Tests ADN dans un lycée : certains parents s'interrogent

(Maxppp)

Une opération de prélèvements d'ADN auprès de 527 personnes a débuté lundi matin dans un lycée de La Rochelle, dans le cadre d'une enquête sur le viol d'une lycéenne en septembre dernier. La première journée s'est déroulée dans un climat serein, même si certains parents s'interrogent. 

251 prélèvements ont été réalisés lundi sur les 527 qui doivent l'être d'ici mercredi.
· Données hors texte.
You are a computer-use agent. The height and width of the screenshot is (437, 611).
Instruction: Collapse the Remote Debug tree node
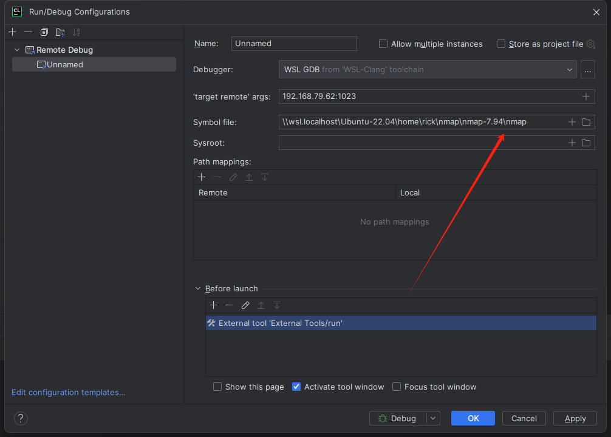pyautogui.click(x=17, y=50)
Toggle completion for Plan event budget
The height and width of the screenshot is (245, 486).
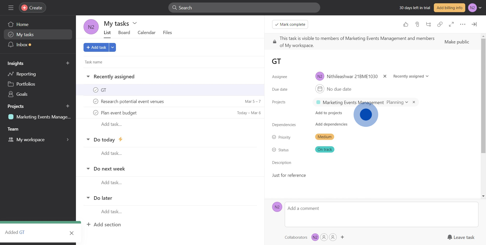click(x=96, y=113)
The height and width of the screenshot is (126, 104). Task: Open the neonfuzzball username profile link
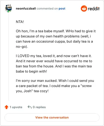point(26,9)
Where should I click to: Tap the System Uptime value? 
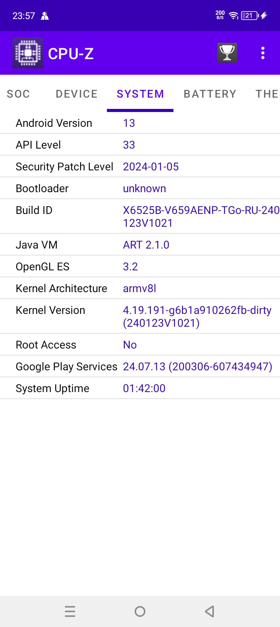144,388
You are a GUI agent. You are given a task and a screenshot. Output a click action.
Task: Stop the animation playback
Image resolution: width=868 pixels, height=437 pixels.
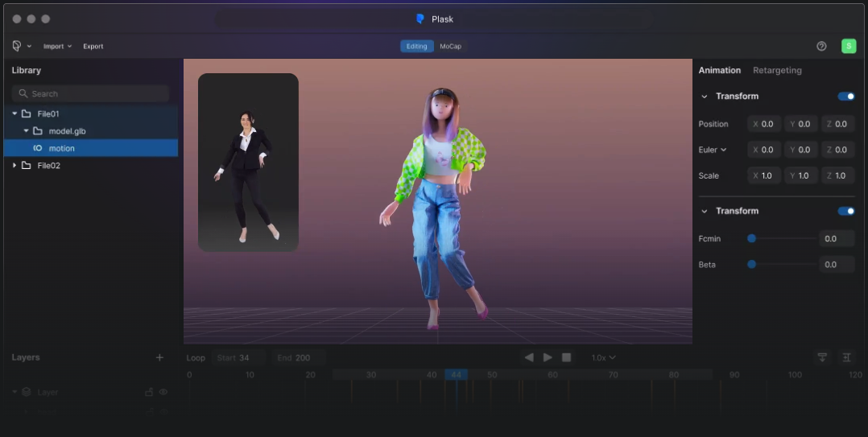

Une opération inédite de prélèvements d'ADN a démarré au lycée privé Fénelon-Notre-Dame de La Rochelle, pour tenter de retrouver l'auteur d'un viol commis en septembre dernier dans l'établissement qui accueille 1.300 élèves.

Cette première journée s'est déroulée dans "le calme et la sérénité ", a indiqué la procureur, "personne ne s'est opposé au test ". Mais une polémique est en train de naître parmi certains parents d'élèves : pourquoi faire subir des tests à des mineurs ? N'est-ce pas faire preuve de suspicion ? "Moi je serais les parents de la victime, on me dirait qu'on classe une affaire où on a un ADN, je demanderais pourquoi", "ça me parait une démarche normal ", coupe court la procureur de La Rochelle, Isabelle Pagenelle.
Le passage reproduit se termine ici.